One of the earliest joys in the publishing process was seeing my book included in R.O. Kwon’s list of 2019 books by women and non-binary individuals of color on Electric Literature. It was the first publicity hit for the novel, and it was also the first day of 2019. It reminded me of the generosity of other authors and writers, and how willing we are to support one another. Being a writer has brought a lot of wonderful people into my life that I would have otherwise never known. It has also really expanded my reading. I suddenly have galleys from other debut authors in genres I would not have considered otherwise.

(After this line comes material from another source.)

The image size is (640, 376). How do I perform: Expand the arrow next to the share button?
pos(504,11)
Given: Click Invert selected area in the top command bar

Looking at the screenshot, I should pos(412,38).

Authors put so much pressure on themselves, and when you’re reading the work of so many other self-doubting authors, finding something you love in each of their books, it humbles you a little. I think it helps in this process to take yourself and your own writing less seriously.

Sometimes we’re set up to be unnecessarily and detrimentally competitive rather than to work on the generosity toward other writers you speak of. But what good is being on a shelf by ourselves? So many of us begin as writers because we are thrilled by other writers and the way their stories have dug into our being. What formed you as a writer?

I think the earliest memory I have of really being in awe of books was as a ten-year-old reading Richard Wright’s memoir. It was part of the curriculum for this program I was enrolled in called Prep for Prep and they made us read all sorts of books that are not generally thought to be at a fifth grader’s reading level: Lorraine Hansberry’s A Raisin in the Sun, Richard Wright’s Black Boy, Maya Angelou’s I Know Why the Caged Bird Sings, Sandra Cisneros’ The House on Mango Street. I was ten or eleven years old and I can hardly remember what I thought about on a day-to-day basis, but I remember reading those books. I am lucky to have been exposed to that sort of material so young and I’m realizing right now that my introduction to literature was almost exclusively writers of color. That’s pretty amazing. It also makes me sad because for most of my life, I’ve felt like I’m not very well read compared to my literary peers, all of whom seem to know more about Russian and German literature than I do. Overall, I’m not really the kind of reader who picks up a book based on who wrote it. I love Sandra Cisneros, but I also read Wuthering Heights in high school and wept. I think that remains the problem with how we market literature. We often think about books in terms of their audience, and that the identity of the writer matches the identity of the reader, but of course, that’s not always the case.

Speaking of education, it struck me that this book is about how the entry to all these “desirable” places doesn’t necessarily backfire for Maria, but it affords her an expansive education in the task of navigating class and race and privilege lines in her own future; she learns so much about what it all costs, and how that cost differs from that to her parents. Where is the space where you feel you’ve been most educated in your life?

I went to college in California, and it was the first time I met Mexican Americans who called themselves Chicano. I had no idea what that term referred to. I learned that it was steeped in the activist tradition of the ’60s, specifically the civil rights movement in Los Angeles. Meanwhile, the Latinos I knew in New York were calling themselves by words that emphasized their connection to Europeans, like when they referred to themselves as “Spanish.” I remember knowing how powerful the term Chicano was because it was borne of the struggle of Mexicans in America to be recognized and treated with dignity. I’m Costa Rican-Colombian-American. And to constantly try to explain yourself with a hyphen, with saying you’re a little bit of this and a little bit of that, is tiresome and disorienting. I loved the idea of not being a liminal person with a liminal identity. In California, I felt like I met people who knew the story of who they were. That capacity for self-knowledge was a model and inspiration for me.